I was trying to make a program in which the user decides the dimensions of a 2-D array. I'm getting an error on the function definition while compiling. Why is this wrong and what would be the correct way to do it?
I'm using the Dev-C++ 5.7.1 compiler (if that's relevant).
#include<iostream>
using namespace std;
int R=0,C=0;
void func(int);
int main() {
cin>>R>>C;
int array[C][R];
// DO STUFF HERE
func(array);
// DO SOME MORE STUFF
return 0;
}
void func(int arr[][R]) {
// DO STUFF HERE
}
ISO-C++ forbids VLAs. To dynamically allocate an array you'll either need to do some raw pointer tricks or use a vector of vectors.
vector of vectors approach:
std::cin >> R >> C;
std::vector<std::vector<int>> array(R, std::vector<int>(C));
The signature for func
then becomes (const correctness may be different)

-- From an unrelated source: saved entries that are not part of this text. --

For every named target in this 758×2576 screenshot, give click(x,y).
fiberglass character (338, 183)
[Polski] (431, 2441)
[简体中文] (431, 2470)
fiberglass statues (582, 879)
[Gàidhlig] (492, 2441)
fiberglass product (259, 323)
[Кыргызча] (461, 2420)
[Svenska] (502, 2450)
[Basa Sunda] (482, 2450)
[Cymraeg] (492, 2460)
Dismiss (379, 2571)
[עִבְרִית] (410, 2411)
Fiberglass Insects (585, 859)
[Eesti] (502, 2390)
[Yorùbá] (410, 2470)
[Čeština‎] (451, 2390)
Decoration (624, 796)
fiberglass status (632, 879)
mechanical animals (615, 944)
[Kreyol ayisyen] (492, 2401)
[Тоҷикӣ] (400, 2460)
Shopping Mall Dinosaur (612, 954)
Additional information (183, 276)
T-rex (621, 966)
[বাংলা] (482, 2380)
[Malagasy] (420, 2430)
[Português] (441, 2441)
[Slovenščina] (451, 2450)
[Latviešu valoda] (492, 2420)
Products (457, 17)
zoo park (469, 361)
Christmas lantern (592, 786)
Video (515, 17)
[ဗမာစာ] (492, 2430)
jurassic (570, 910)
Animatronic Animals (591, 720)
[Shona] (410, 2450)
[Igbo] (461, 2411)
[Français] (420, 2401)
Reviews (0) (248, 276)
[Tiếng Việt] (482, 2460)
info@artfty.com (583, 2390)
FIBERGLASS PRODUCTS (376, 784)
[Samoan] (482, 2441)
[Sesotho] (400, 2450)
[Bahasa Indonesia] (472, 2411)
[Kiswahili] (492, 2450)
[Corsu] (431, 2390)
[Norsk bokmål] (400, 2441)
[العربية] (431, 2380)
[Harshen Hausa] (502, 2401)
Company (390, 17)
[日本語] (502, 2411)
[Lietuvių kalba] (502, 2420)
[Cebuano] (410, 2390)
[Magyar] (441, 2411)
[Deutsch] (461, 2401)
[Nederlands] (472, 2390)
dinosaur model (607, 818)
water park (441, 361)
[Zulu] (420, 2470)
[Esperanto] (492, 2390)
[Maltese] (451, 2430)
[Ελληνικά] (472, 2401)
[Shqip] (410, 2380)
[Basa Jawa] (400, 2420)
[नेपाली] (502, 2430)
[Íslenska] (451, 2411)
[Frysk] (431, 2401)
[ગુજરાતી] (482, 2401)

void func(const std::vector<std::vector<int>>& v);
The above is the easier, more maintainable, safer, shorter solution.
With pointers and pointers to pointers you can do it but it becomes more complicated, and you need to delete
everything that you new
int R, C;
std::cin >> R >> C;
int **array = new int*[R]; // allocates space for R row pointers
for (int i = 0; i < R; ++i) {
array[i] = new int[C]; // for each row, allocate C columns
}
func(R, C, array);
//then delete everything
for (int i = 0; i < R; ++i) {
delete [] array[i]; // delete all of the ints themselves
}
delete [] array; // delete the row pointers.
with the signature for func being
void func(int r, int c, int **arr);
again, vector of vectors will be a lot easier on you.